The Five Dumbest Things on Wall Street This Week

The Five Dumbest Things on Wall Street This Week

 

4. Actually, We're Planning to Vote for 'Nun of the Above'

Speaking of nominations, Jonathan Lebed -- the overachiever who in 2000 became the first minor ever charged with securities fraud -- is back in the news.

Lebed, who paid $285,000 to settle allegations of stock manipulation, is running for public office in his hometown of Cedar Grove, N.J., reports Reuters. The 18-year-old wants to be on the five-member town council. The election is May 13.

Wow. That impresses us. See, the usual pattern is to be in politics first, then get involved with crooked stock deals. By reversing the order, Lebed once again demonstrates what a visionary he is.

5. Part of the World Puts Its Stock In Us, Anyway

But back to the NYSE's sage decisions -- this time, the NYSE's revocation, disclosed this week, of al-Jazeera's permission to broadcast live from the floor of the exchange.

Al-Jazeera, of course, is the Qatar-based Arabic-language satellite TV news channel -- the CNN of the Muslim Middle East, if you will -- which over the weekend incurred the wrath of Defense Secretary Donald Rumsfeld, among others, for broadcasting footage of U.S. solders killed in Iraq, as well as American prisoners of war held by Iraqis.

The official word from the NYSE is that al-Jazeera's exile has nothing to do with the Iraq broadcast. Rather, the exchange, faced with limited broadcasting facilities, decided to weed out media "that are not primarily focused on finance and business."

Of course, the only sentient humanoids who believe that are the same ones who think CEOs regularly resign to spend quality time with the kids.

Anyway, it's a Dumb idea. Al-Jazeera is an equal-opportunity offender, one that the West has praised as a scrappy, independent voice -- just the way we like our media.

But now, the NYSE -- the public face of the U.S. capital markets -- has quickly persuaded al-Jazeera's audience that the NYSE is just as much of a free press fan as the governments of Jordan, Kuwait, Algeria, Saudi Arabia, Bahrain and the Palestinians -- all of which have shut down bureaus of al-Jazeera's or otherwise hassled the channel in reaction to particular programming they've found offensive.

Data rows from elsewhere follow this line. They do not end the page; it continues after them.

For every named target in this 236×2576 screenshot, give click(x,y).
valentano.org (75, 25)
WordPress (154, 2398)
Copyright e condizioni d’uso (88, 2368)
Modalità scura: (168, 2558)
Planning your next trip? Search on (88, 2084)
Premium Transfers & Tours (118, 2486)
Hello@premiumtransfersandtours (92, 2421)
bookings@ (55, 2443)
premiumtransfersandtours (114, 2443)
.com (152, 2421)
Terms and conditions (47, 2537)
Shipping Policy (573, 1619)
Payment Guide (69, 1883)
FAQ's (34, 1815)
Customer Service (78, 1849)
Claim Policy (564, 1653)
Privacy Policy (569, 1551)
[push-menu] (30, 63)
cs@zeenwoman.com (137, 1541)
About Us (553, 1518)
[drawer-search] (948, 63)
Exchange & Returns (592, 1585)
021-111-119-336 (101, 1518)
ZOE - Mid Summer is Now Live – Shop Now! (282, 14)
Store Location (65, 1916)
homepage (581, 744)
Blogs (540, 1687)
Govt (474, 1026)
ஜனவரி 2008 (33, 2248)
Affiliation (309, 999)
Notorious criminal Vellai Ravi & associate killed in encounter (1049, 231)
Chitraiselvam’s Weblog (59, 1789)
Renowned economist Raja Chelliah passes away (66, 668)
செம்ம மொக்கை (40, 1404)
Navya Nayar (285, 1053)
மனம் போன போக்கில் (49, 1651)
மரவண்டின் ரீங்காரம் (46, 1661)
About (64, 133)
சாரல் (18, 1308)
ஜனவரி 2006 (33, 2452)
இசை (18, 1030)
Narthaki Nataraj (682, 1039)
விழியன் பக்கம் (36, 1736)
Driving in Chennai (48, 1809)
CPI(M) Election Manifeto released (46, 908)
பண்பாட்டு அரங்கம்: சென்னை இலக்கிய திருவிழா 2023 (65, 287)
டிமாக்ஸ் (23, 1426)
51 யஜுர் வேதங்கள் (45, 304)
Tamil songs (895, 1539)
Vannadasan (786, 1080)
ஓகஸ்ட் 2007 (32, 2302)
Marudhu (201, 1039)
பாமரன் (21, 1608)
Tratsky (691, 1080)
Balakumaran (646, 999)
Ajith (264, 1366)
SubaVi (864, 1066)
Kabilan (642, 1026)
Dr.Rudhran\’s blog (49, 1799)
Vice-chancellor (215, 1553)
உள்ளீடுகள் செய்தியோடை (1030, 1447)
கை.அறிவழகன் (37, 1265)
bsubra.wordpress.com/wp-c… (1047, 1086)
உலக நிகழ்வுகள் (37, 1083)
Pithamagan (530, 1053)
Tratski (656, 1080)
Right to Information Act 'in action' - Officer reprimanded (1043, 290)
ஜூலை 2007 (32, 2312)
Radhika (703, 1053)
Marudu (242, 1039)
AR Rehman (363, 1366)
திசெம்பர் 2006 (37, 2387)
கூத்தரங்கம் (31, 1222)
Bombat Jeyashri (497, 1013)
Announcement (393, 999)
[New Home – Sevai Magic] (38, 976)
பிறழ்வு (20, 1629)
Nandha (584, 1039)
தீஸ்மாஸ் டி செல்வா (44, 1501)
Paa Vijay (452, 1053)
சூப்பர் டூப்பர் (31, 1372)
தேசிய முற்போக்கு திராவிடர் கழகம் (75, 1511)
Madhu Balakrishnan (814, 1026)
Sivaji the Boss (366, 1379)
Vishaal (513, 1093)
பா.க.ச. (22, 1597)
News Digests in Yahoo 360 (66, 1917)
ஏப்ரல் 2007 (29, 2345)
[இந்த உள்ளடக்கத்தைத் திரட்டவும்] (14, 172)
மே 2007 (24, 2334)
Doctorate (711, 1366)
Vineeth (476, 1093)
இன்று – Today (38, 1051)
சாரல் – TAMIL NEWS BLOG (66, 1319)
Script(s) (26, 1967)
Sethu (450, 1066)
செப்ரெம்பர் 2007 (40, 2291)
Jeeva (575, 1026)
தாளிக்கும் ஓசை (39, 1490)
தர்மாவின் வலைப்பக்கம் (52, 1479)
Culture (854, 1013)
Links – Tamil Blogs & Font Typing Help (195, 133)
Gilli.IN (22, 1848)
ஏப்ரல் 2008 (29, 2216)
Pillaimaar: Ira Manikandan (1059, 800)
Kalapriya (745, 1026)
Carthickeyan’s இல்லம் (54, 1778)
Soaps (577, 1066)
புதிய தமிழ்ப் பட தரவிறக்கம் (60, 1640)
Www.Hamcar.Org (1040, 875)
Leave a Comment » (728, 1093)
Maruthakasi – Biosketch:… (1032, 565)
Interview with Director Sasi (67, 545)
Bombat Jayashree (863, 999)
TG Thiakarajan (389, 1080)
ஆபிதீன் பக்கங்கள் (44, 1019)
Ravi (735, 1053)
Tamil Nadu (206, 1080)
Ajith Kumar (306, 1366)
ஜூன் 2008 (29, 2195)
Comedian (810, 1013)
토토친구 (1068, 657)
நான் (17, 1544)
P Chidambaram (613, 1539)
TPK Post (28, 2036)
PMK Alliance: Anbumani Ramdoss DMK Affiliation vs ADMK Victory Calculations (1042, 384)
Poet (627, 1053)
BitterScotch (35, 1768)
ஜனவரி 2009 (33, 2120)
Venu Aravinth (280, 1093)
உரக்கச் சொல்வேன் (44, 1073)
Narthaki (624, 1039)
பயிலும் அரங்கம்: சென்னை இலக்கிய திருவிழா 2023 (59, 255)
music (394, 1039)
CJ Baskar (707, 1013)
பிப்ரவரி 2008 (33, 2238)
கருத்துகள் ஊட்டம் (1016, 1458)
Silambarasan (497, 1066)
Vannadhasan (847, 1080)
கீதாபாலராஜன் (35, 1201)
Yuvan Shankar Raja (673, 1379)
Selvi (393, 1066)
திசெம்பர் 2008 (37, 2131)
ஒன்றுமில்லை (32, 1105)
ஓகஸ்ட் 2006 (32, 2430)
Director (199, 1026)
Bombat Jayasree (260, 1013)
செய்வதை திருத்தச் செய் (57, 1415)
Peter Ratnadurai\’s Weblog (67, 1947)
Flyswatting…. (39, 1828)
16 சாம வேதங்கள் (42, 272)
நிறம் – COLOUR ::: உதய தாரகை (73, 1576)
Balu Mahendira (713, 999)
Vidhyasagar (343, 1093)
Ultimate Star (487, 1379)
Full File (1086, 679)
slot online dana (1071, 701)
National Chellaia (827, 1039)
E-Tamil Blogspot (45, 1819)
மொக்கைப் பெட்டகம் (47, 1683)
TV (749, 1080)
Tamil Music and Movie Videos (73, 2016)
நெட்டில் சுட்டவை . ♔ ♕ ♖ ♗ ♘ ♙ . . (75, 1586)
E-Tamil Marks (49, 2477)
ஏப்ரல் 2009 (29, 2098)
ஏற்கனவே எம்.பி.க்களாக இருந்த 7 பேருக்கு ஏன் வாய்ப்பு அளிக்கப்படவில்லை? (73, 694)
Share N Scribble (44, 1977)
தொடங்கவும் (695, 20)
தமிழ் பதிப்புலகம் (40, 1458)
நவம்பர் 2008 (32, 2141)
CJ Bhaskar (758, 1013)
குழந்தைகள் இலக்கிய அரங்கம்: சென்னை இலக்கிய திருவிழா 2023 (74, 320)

Yes, we are aware of the grief and anguish caused by the grisly closeups of soldiers' corpses, and by the mean-spirited POW interviews. (Al-Jazeera pulled its footage following a request by the U.S. government.) But such grief and anguish was inevitable, given the number of U.S. media outlets that subsequently transmitted plentiful stills, snippets, descriptions of and background information for the same footage.

And -- as Al-Jazeera's Washington correspondent reminded CNN's Aaron Brown earlier this week -- U.S. broadcasters have shown questionable taste, too. Ten years ago, CNN ran stomach-churning video of a dead American soldier dragged through the streets of Somalia. CNN, last we checked, was still broadcasting live from the floor of the NYSE.

Sadly enough, from an international relations standpoint, the NYSE's decision comes the same week that the unfettered American press is reporting on moneymaking opportunities for U.S. companies in a postwar Iraq -- the oil field cleanup contract won by Halliburton (HAL), Vice President Cheney's former domain, for example, and the flag-draped efforts of Rep. Darrell Issa, R., Calif., to win cell-phone business for Qualcomm (QCOM).

In this context, the NYSE's edict seems part of a crude plot to portray U.S. capitalists as another set of Middle Eastern potentates. The profit urge of American commerce recognizes no international boundaries, in this scenario. But to Wall Street, press freedom is a restricted export.